*Exercise details*. Your job is to return every line in the data holding the string "Given".

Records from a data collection
--
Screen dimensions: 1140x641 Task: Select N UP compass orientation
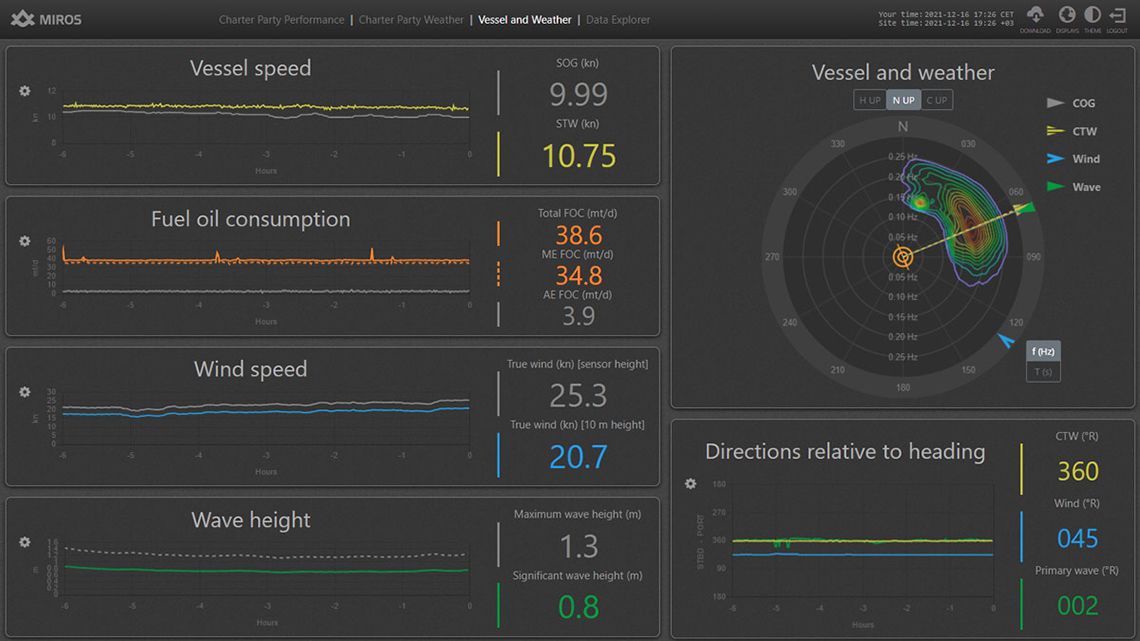903,100
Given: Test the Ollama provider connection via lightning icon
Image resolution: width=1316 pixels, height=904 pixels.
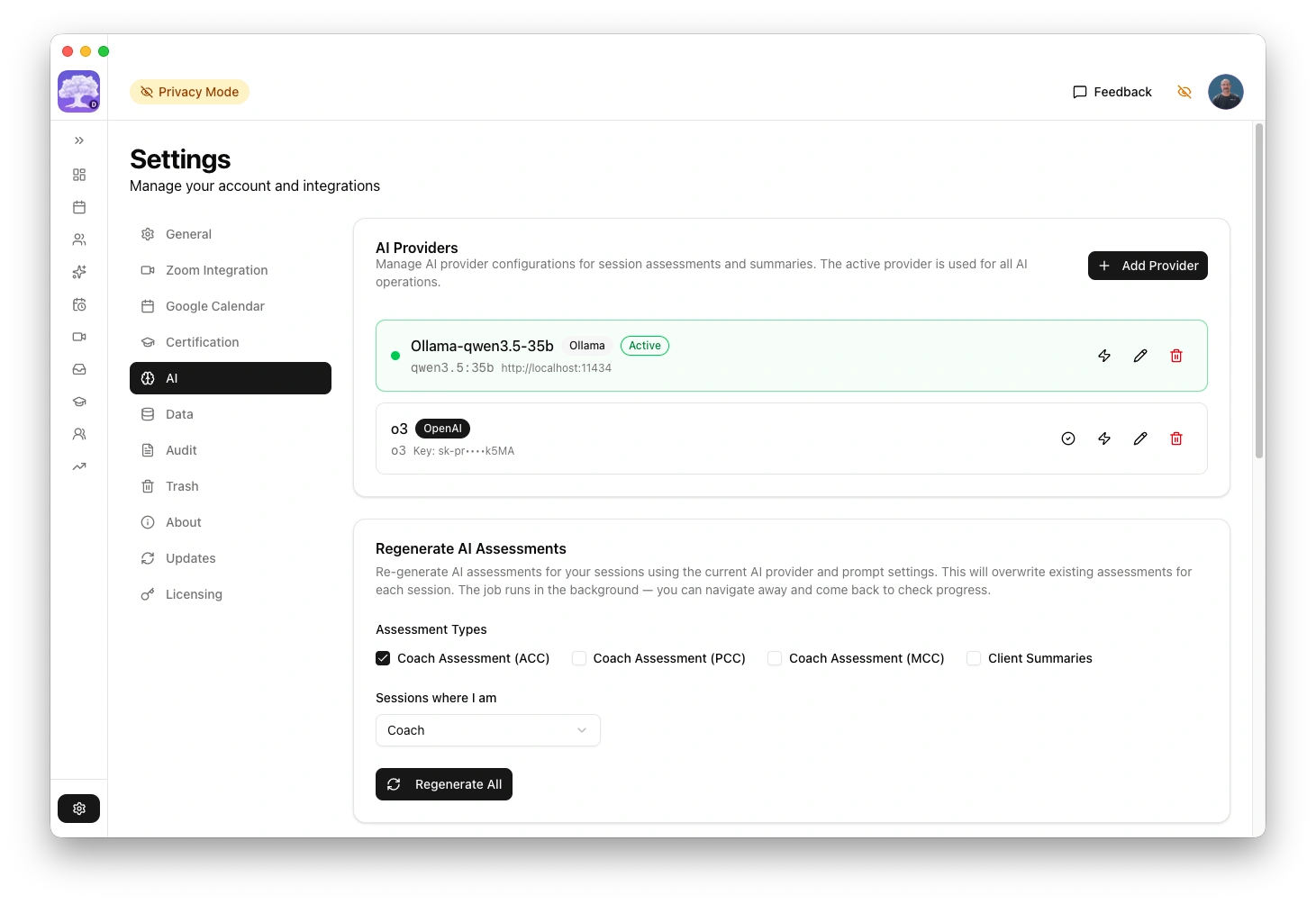Looking at the screenshot, I should (x=1104, y=355).
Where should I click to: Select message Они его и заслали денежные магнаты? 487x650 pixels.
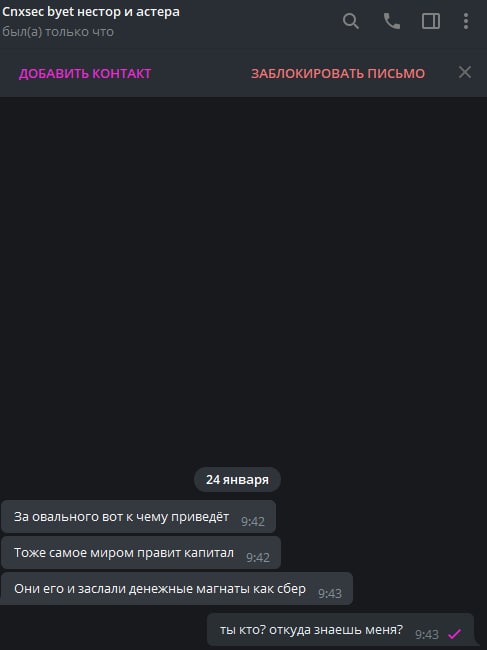177,589
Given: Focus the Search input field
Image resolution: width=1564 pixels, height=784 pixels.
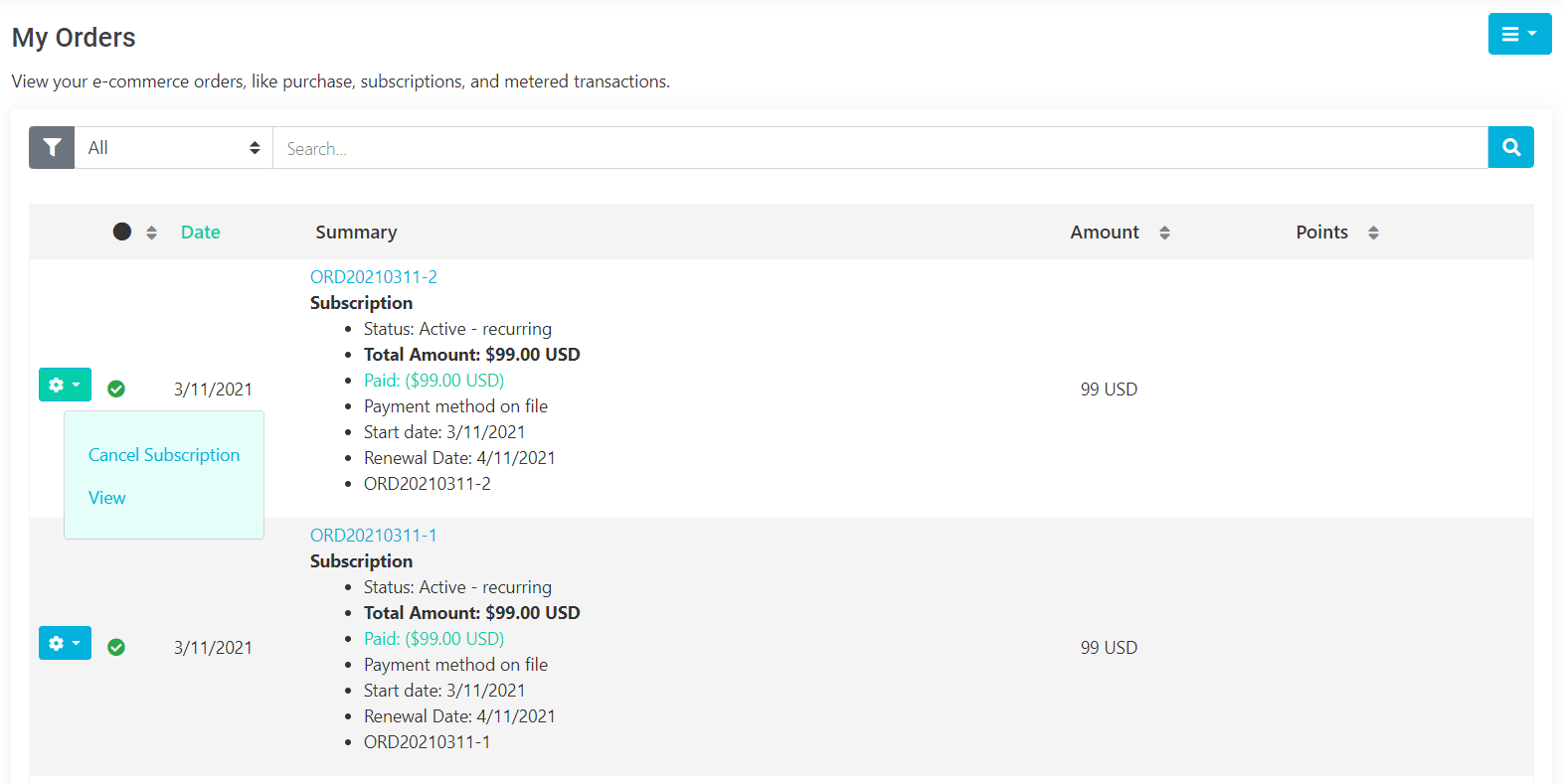Looking at the screenshot, I should click(880, 148).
--
*Expected output*.
Given: Test the Ollama provider connection via lightning icon
Given: Focus the Search input field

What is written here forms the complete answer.